Segment Open

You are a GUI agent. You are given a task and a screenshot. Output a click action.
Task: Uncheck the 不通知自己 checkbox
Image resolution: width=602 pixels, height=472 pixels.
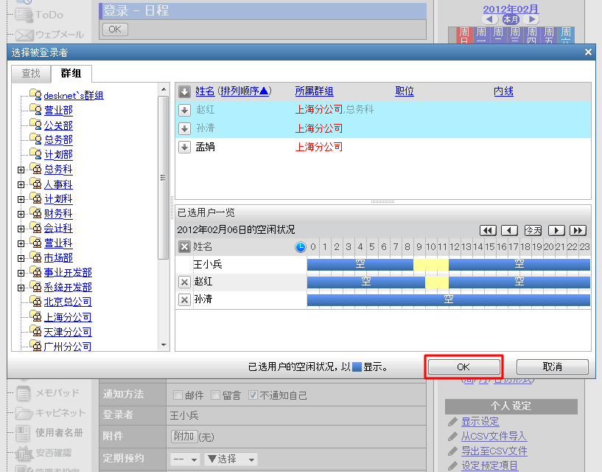click(x=253, y=395)
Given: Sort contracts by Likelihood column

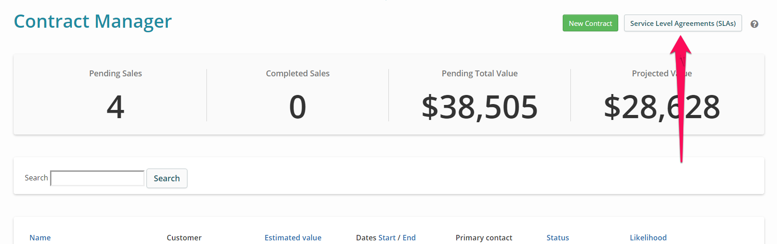Looking at the screenshot, I should click(648, 238).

Segment Closed

Retype the whole listing exactly. Do not include the pictures.

You are a GUI agent. You are given a task and a screenshot. Output a click action.
Task: Uncheck the 不通知自己 checkbox
Image resolution: width=602 pixels, height=472 pixels.
click(x=253, y=395)
Given: Sort contracts by Likelihood column

Looking at the screenshot, I should click(648, 238).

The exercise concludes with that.